Understand the use case and its dimensions and build the right team. Every use case is unique, and while similar building blocks can be reused, understanding the use case end-to-end is crucial to success. Understanding system integration, workflow, localization and conversion aspects, content sources, quality requirements, volumes and cost parameters are just some of the details required and will also help everyone understand the skills the project requires in order to succeed. When bringing in external partners, define their roles and integration points clearly and ensure they have the required subject matter expertise to perform their task and interact with your team effectively.

Design the architecture: workflow and the machine translation engine and system requirements. Don’t cut corners in the early stages of the projects; having well-defined requirements and a solid architecture that is fit for purpose is a fundamental prerequirement for success. As part of the architecture and design also include all the analysis related to data; for example, what metadata, source and target data will be provided or is needed to adequately process the content? Also consider what style guides and glossaries exist and need to be used. Do entities need to be recognized and processed in a specific manner or does the system need to score the content quality?

Develop a custom engine and workflow and ensure the required mode and capacity are available. Once the requirements are understood and the architecture and data sources have been defined, the custom workflow and engines can be implemented. And yes, to achieve quality output, professional customization is required! This means that the workflow, the non-translation capabilities and the engines themselves need to be customized.

Test. Test, improve and test again. With complex content, such as travel related text and specifically user generated content, testing is required to ensure that all data formats are processed correctly before going into production.

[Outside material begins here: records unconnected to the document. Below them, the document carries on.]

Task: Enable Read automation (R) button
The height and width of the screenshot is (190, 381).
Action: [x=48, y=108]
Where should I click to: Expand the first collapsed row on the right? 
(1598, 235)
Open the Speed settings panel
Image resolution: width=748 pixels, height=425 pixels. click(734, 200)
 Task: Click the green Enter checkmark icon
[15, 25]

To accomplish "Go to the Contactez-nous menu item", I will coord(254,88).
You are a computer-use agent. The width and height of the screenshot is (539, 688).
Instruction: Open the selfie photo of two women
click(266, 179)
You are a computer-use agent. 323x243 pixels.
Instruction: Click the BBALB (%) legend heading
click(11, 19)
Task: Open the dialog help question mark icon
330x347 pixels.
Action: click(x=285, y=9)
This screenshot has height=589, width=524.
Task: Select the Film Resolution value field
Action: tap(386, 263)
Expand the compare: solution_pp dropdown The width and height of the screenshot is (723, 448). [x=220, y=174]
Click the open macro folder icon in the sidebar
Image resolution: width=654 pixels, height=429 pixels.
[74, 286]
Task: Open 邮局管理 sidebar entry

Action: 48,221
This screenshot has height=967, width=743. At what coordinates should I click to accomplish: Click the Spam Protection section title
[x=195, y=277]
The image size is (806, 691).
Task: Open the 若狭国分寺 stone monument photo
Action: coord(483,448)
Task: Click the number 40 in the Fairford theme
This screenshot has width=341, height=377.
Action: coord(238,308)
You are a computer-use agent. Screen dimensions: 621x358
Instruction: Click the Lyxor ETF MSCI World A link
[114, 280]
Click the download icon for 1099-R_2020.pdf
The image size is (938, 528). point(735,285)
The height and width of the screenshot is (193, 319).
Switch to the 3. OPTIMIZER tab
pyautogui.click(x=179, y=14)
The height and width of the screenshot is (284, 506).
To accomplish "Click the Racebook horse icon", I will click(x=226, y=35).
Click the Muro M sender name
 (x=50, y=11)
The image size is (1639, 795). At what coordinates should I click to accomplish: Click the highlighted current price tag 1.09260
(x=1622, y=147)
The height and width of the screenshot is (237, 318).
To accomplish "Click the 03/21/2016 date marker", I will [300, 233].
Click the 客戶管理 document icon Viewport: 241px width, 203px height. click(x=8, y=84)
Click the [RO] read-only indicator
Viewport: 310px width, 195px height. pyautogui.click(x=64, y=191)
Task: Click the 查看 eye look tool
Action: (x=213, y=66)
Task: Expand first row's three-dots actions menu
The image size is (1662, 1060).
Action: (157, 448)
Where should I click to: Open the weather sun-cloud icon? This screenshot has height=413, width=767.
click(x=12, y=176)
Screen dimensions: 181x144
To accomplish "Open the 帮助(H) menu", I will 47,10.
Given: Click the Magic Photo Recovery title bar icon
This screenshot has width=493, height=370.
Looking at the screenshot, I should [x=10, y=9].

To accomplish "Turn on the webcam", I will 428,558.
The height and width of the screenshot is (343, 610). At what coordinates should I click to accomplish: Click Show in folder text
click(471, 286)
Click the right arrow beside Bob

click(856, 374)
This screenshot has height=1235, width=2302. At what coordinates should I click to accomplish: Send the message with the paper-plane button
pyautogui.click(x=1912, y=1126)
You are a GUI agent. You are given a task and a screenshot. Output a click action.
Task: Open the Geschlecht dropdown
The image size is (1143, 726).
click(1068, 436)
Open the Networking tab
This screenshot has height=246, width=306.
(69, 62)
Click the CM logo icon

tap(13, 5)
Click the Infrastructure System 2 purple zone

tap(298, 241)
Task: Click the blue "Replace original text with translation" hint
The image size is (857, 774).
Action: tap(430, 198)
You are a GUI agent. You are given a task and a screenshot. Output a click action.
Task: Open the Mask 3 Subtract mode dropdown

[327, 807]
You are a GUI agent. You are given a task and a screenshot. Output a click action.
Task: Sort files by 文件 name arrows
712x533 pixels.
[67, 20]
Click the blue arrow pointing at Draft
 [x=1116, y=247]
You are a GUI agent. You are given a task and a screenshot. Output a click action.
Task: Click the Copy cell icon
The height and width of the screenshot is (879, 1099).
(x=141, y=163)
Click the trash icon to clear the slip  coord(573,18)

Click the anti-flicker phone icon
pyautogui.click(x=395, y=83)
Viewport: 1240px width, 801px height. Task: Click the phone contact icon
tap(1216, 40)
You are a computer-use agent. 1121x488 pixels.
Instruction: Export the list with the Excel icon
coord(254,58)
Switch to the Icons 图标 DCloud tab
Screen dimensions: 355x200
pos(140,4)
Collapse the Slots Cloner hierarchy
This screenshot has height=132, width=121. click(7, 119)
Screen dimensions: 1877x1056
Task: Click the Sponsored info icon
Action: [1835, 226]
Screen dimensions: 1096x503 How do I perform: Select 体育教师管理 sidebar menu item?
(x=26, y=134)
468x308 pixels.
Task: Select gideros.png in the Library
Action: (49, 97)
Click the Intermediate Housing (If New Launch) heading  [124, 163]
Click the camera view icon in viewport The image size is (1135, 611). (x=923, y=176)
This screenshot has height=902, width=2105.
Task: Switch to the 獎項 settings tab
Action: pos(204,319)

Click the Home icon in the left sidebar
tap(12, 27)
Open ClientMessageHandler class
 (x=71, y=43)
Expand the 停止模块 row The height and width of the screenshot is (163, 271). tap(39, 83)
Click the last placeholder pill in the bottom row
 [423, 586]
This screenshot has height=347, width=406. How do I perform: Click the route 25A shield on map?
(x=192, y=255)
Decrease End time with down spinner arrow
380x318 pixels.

Monitor and create a feedback loop. Once released, the work is not done. Source content changes over time. Terms change, locations change, patterns change and continuous quality assurance is required to monitor quality. Ensure that there is a proper feedback loop. Often translation quality will improve quickly from an initial engine and workflow release as issues are found when volume production data is processed. The issues found will be addressed and the engines will be retrained. While efforts are largely front-loaded, over time the required efforts will be reduced as the system matures.

An increasing number of use cases require and are enabled only by machine-based solutions and are very feasible. But like all complex IT projects, solid analysis and planning are key to success.